◆ **Exercise**
Once you reach the line with "Click the AC Oulu team crest", copy it and every line after it exactly, up to the end of the data. Omit the pictures.

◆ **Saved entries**
---
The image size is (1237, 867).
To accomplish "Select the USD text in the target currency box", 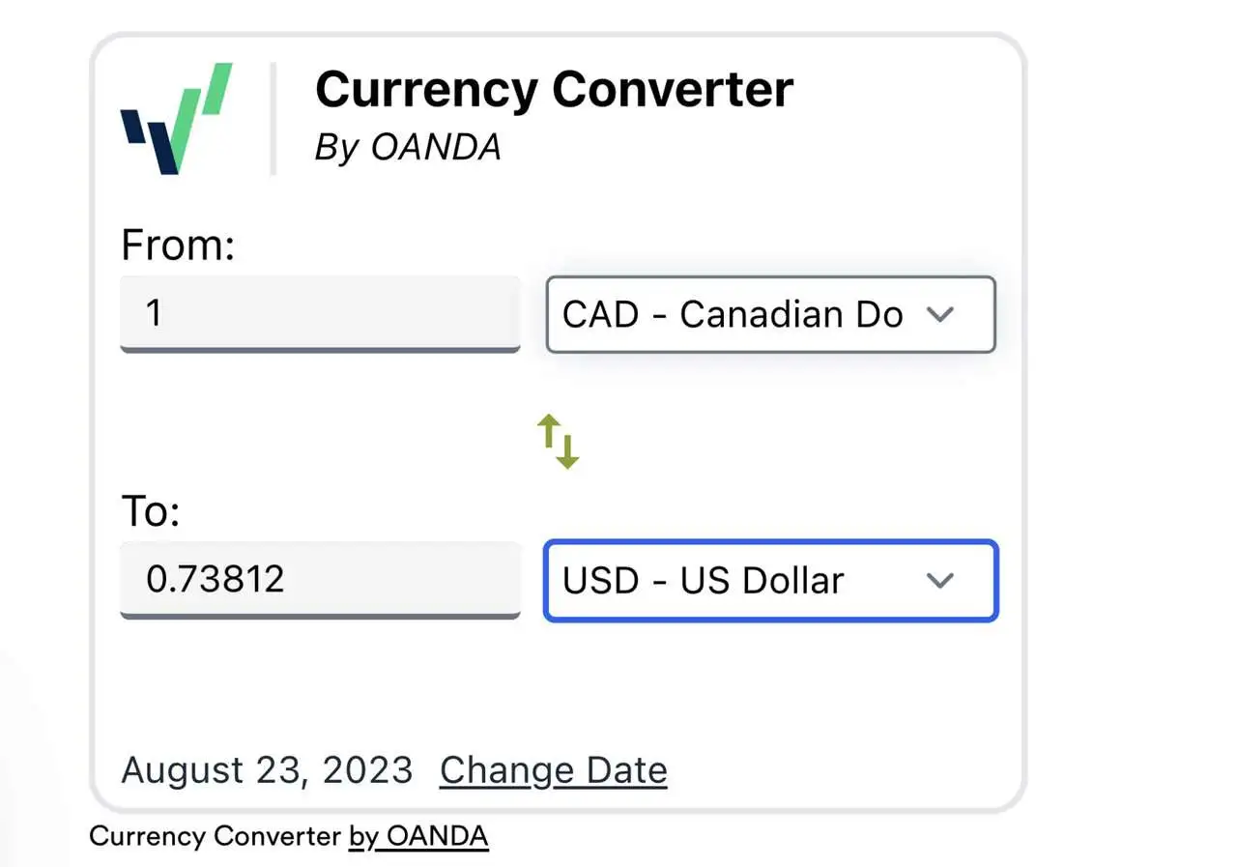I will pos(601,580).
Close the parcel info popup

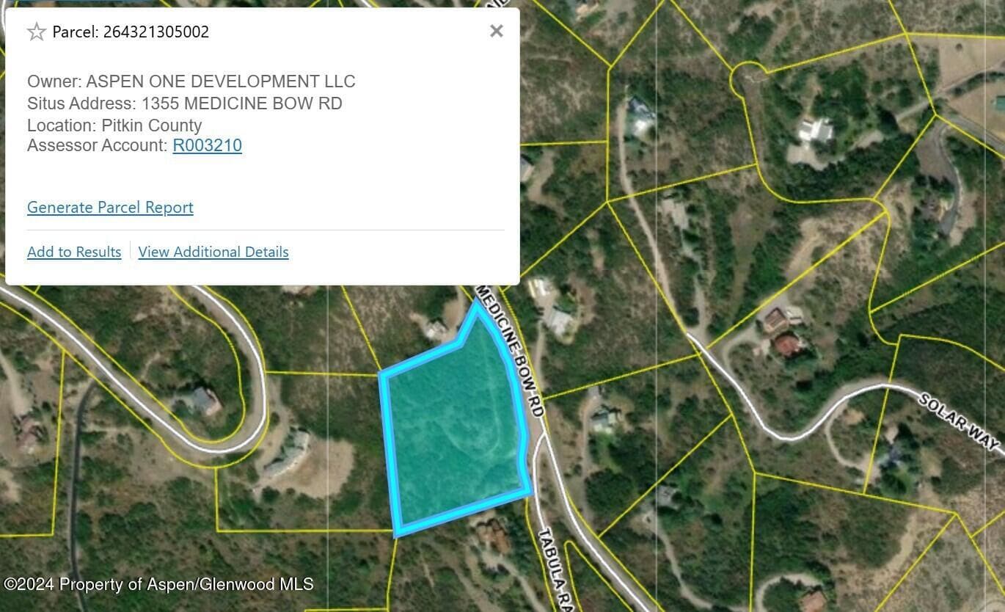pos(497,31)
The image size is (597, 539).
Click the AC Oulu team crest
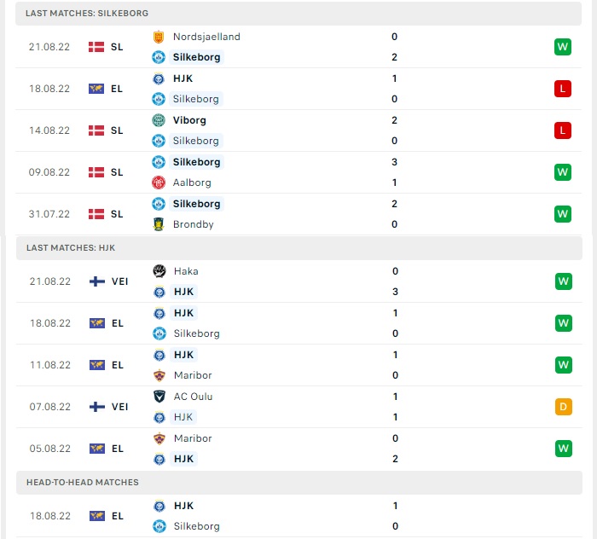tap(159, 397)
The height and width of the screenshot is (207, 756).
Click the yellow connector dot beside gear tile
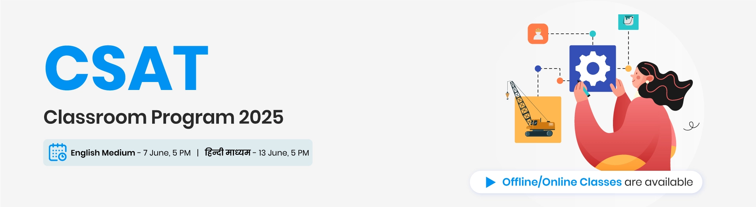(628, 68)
---
◆ **Task output**
Click the AC Oulu team crest
tap(159, 397)
The height and width of the screenshot is (207, 756).
Click the yellow connector dot beside gear tile
(628, 68)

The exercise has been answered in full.